++++ Selected text ++++

Ok, so we did not actually cross the bridge over Batford Springs, but the photo was taken today and it captures the essence of the day:



Then we climbed into the clouds of snow on the other side of the Lower Luton road and doubled back on ourselves to come out at the wooden park near the Cherry Trees Indian. New ground for me here, and Paul led on the path down to the park which was more like a snow tunnel than a path. The holly bushes and trees had so much snow on them that the branches arched down and over the path so I was bent double as Paul pressed home is height advantage and (so he says) accidentally bumping the trees so I got covered in snow. Still it was great fun.

Came back along swan walk and Paul treated me to a loop of the little lake, named oddly "Private, keep out" or is it "Deep Water". Anyway, it was well worth it to see the snow on the frozen lake. Stunning. Good spot for some reps perhaps.

Seven point three miles in the snow. Great stuff and just a shame there were not more of us to enjoy it.

Tuesday 5 January 2010

St. James and Green Park via Parliament Square

I decided I'd had enough intensity in the last week with Tuesday rockets, Kenny's 800s and Circuit's all in the same seven days.

Quick email exchange with Paul and a Westward Ho route was agreed in place of Rockets.

Paul was bang on time as he zoomed down towards me it looked like a full on tempo might be the order of the day. In the end we opted to run at steady or mid tempo pace, we could both talk but only just and stringing a few words together occasionally kept the pace from drifting faster. Between us we had no technology functioning other than a stopwatch so average pace calculation to come later, I was out for 50 mins and 6 seconds. To be fair I think Paul was more sprightly then me today, he had loads of questions for me on the way out, but I managed to make him talk more. At more point he actually asked me if the pace was ok. Like I'd admit I couldn't hold the pace? No, just ask those tell "me about" questions.

We headed down to the embankment at blackfriars and out as far as Westminster where we took a right onto Parliament Square and on round the Square. For me I'd never run on the far side of the square so not only did we get to see democracy in action with the camped out protesters, I got to run on new paths.

Then onto Birdcage Walk round St. James Park and the usual Hare and Hounds route. Followed embankment to wobbly bridge then home. We were overtaken once by a very fast lady, who almost immediately stopped. Disappointing to have no challenge. Only caught waddling new year's resolutions. They'll be off the roads in two weeks. The marathon trainers were also out in force. They'll be increasing the miles now, bit like our Ken.

Paul figured around 8 miles today for him so about 7.5 for me.

Monday 4 January 2010

Circuits

I enjoyed my rest day yesterday and seriously needed it.

++++ Dataset excerpt ++++

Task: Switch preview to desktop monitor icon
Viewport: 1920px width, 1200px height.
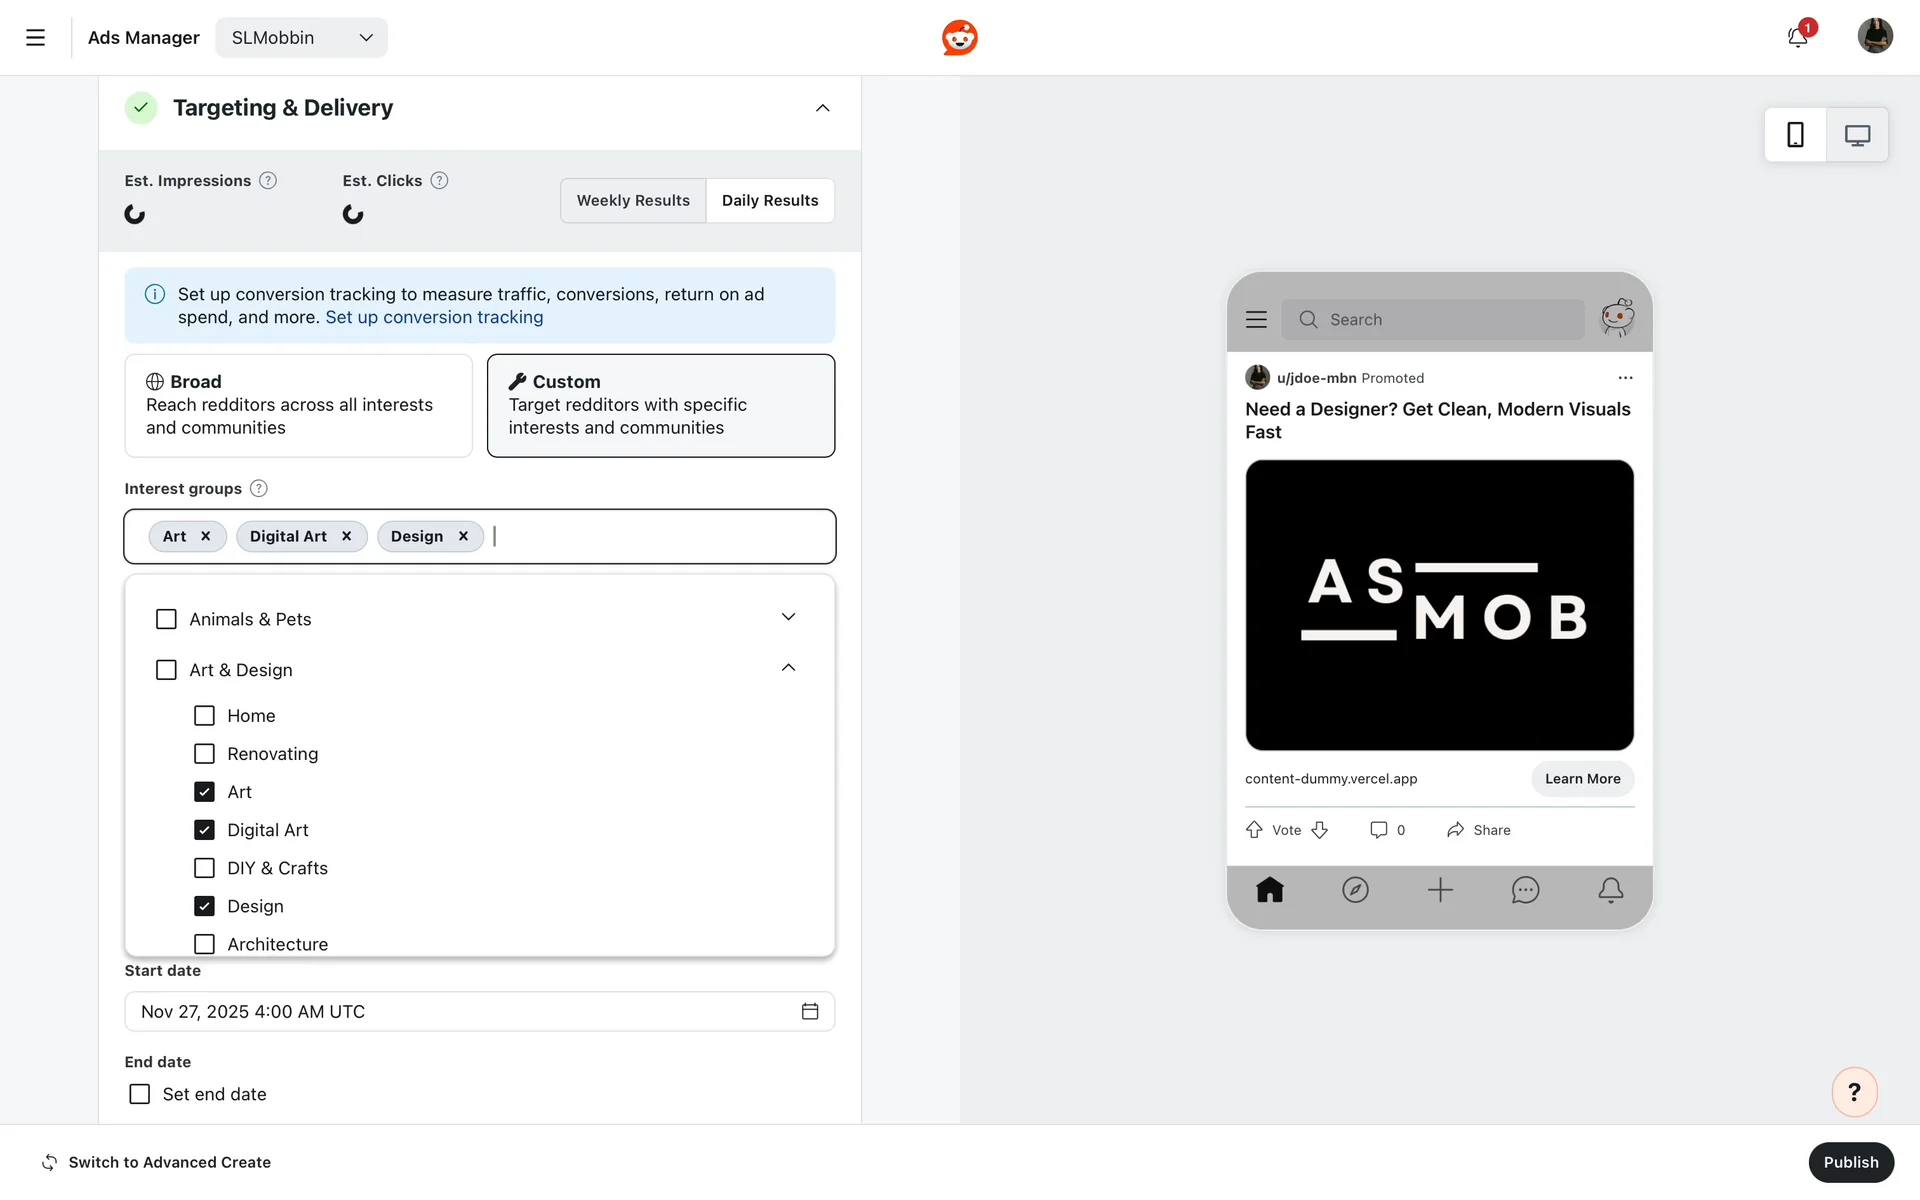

++++

■ **Problems and tasks**
A. Reproduce the part of the running log that opens with the words containing "St. James and" and closes with "same seven days.".
B. Write the next part of the running log, starting right after its last sentence.
The listing isn't needed here.

■ **The replies**
A.
St. James and Green Park via Parliament Square

I decided I'd had enough intensity in the last week with Tuesday rockets, Kenny's 800s and Circuit's all in the same seven days.

B.
Today was spent on cultural awareness and my best bit was the video conference with a lady who had looked out all the races for me in Geneva next year. The running scene is buzzing over there.

So I headed of to the first circuit training in ages and met all my buddies and took the slagging about the tan coming from a dodgy shop in Luton on the chin. First circuits of the year and the traditional new blokes on a resolution rocked up. One of them is a Manland dad so it was funny watching him struggle.

Lee already knew all my news from Paul and Simon - he joined a late Aro/Running Fource outing yesterday.

No weights tonight as they were frozen in Laurence's car so lots of running which suited me fine.

Highlight of the night was being teacher's pet - I was singled out to run the shuttles twice as my group was one short and let me quote "You are the real runner here tonight!". Of course, all the guys I usually whip now scented blood and especially those up against me on my double tap were really testing the effort I was prepared to put in. Needless to say I was curled up in a wheezing ball after each one and had to be reminded to get up for the next shuttle which came round all to soon. Mullered the last couple. Felt very good to run that fast again and to do it and not be freezing. Instant recovery and looking forward to skipping rockets tomorrow.

Saturday 2 January 2010

800m reps

I was slightly surprised to get a text suggesting reps this morning from Kenny, but I did not fancy another 120 minutes in the freezing cold so in spite of having done my first set of intervals in over a month only two days ago I decided to go for it. As Kenny pointed out, we have never actually done intervals together so it would be an interesting session.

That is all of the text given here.